(Data supplied):
[Start of section]

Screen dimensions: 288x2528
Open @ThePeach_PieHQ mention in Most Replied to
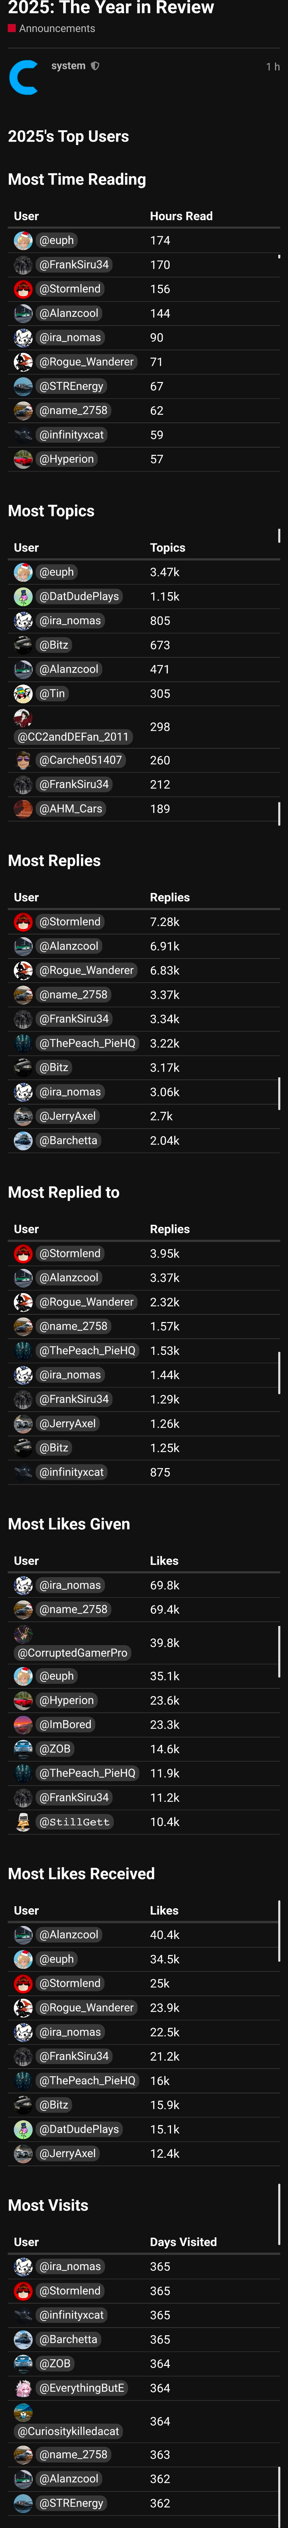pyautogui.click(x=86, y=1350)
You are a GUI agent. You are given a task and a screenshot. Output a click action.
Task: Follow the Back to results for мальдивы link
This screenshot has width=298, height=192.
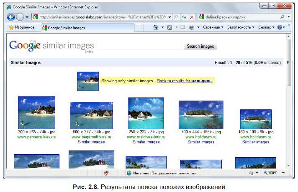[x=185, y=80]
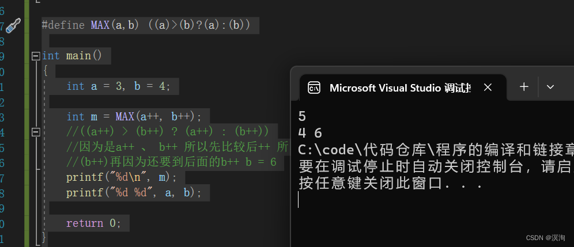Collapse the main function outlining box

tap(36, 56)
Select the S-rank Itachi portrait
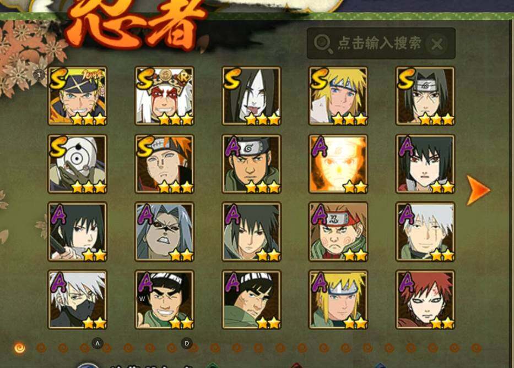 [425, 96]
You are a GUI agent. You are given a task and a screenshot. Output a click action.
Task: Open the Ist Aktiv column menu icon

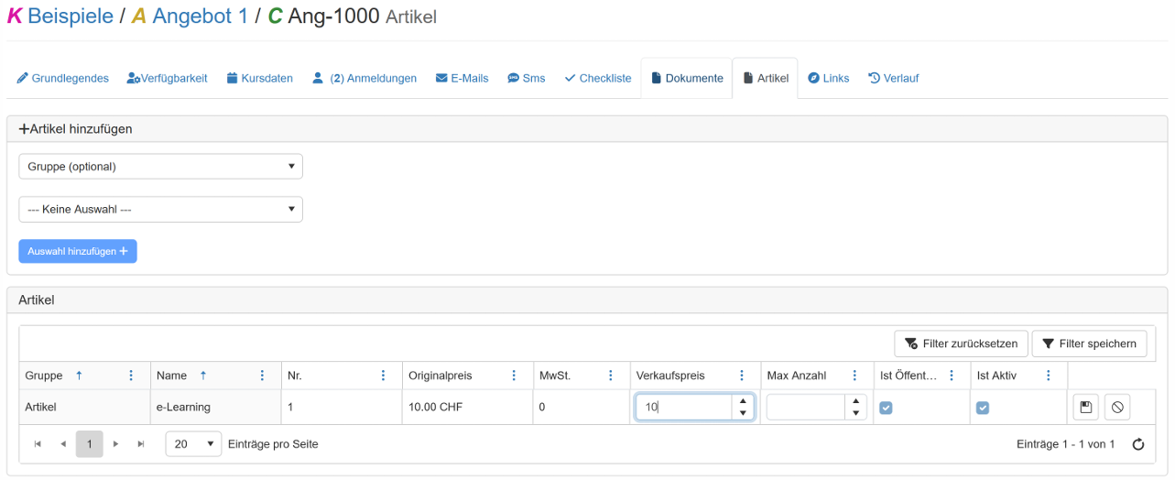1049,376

[End of section]

Pictures aside, every entry above must be repeated exactly.

(Task result):
Screen dimensions: 288x2528
Open @ThePeach_PieHQ mention in Most Replied to
pyautogui.click(x=86, y=1350)
You are a GUI agent. You are given a task and a screenshot. Output a click action.
Task: Follow the Back to results for мальдивы link
This screenshot has width=298, height=192.
[x=185, y=80]
Collapse the main function outlining box

tap(36, 56)
Select the S-rank Itachi portrait
 [425, 96]
You are a GUI agent. You are given a task and a screenshot. Output a click action.
Task: Open the Ist Aktiv column menu icon

1049,376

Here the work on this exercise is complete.